How high is the Dash 9 compared to the SD70mac?


----------



## Dick413 (Jan 7, 2008)

apo234 your link is bad this should work http://www.rayman4449.com/Aristocraft_Dash-9_E-8_SD45_Mods.htm#Dash-9_Lowering_Project 
i think he shows you how to drill and use a file, he also showed you how cut out with a dremel. 
Dick


----------



## SD90WLMT (Feb 16, 2010)

Ok here's my two cents ... 
A SD70mac sits higher than a SD50/60... 
A dash-9 sits higher than a SD70mac.. 
A SD90/70ace sits higher that a dash-9.. 

My notes are buried. 
Can't get to photos of comparision locos.. 

A model SD70mac deck is 2.25" above the rail. 
My SD90 deck is 2.50" above the rail.. 
The dash-9 falls about mid point of both these.. 

Your "Mission Impossible" assignment will terminate this thread in 60 seconds.... 

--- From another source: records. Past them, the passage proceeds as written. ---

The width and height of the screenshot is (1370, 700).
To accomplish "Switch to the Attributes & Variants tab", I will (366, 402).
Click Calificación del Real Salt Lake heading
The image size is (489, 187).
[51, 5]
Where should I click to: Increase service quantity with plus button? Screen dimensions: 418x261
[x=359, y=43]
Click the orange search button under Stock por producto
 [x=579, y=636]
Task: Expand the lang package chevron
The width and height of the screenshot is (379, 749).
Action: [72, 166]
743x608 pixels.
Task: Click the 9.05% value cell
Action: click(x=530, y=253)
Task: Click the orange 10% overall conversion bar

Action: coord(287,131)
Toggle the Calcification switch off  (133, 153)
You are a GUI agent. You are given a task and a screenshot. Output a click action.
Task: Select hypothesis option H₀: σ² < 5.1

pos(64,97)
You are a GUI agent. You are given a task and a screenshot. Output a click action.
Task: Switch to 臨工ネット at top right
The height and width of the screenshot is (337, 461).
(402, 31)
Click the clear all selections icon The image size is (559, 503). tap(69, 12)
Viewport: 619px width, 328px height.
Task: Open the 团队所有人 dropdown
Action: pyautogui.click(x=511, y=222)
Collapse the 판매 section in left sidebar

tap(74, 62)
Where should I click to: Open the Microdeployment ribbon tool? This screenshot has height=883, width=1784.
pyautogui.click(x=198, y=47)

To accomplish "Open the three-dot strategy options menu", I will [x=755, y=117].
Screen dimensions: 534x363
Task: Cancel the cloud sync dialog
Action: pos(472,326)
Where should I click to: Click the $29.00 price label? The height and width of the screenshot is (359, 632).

Your mileage WILL vary... 

And... 

Personal preferences in G-Scale will negate all of this!! 

So...have fun anyway!! 

....Dirk


----------



## W3NZL (Jan 2, 2008)

Guess I was the first one to do that when they first came out 10-12 years ago now... I not only 
lowered it to the proper height, I bashed, converted, whatever to an AC4400 as well, caused 
quite a stir as some of the old hands around here will probably remember... hehe I wrote it up 
in detail with pics and posted it here on MLS as well as the Aristo forum... I don't think the 
Aristo archives goes back quite that far anymore, an I'm not sure whether all that stuff is still 
available here on MLS either, it would 10-11 years ago though, maybe more, an I don't 
remember which forum I posted it in either... See what U can search up here, I've never had 
much luck with search engine on this forum...
Paul R...


----------



## Greg Elmassian (Jan 3, 2008)

*http://www.aristocraftforum.com/vbu...light=liar*

you will have to look a bit for the MLS posts where an Aristo employee called me a liar for saying the Dash-9 is too tall.

Greg


----------



## apo234 (Aug 14, 2013)

here is a picture of my Dash 9 after i lowered it... it looks so much better!!!!!!!!!!!!!!!!!!!!!!



I used a file to file the truck mount down to the frame line... that part toke forever but the more annoying part was taking it all apart and putting it back together!

looks way better coupled to the SD70MAC now!


----------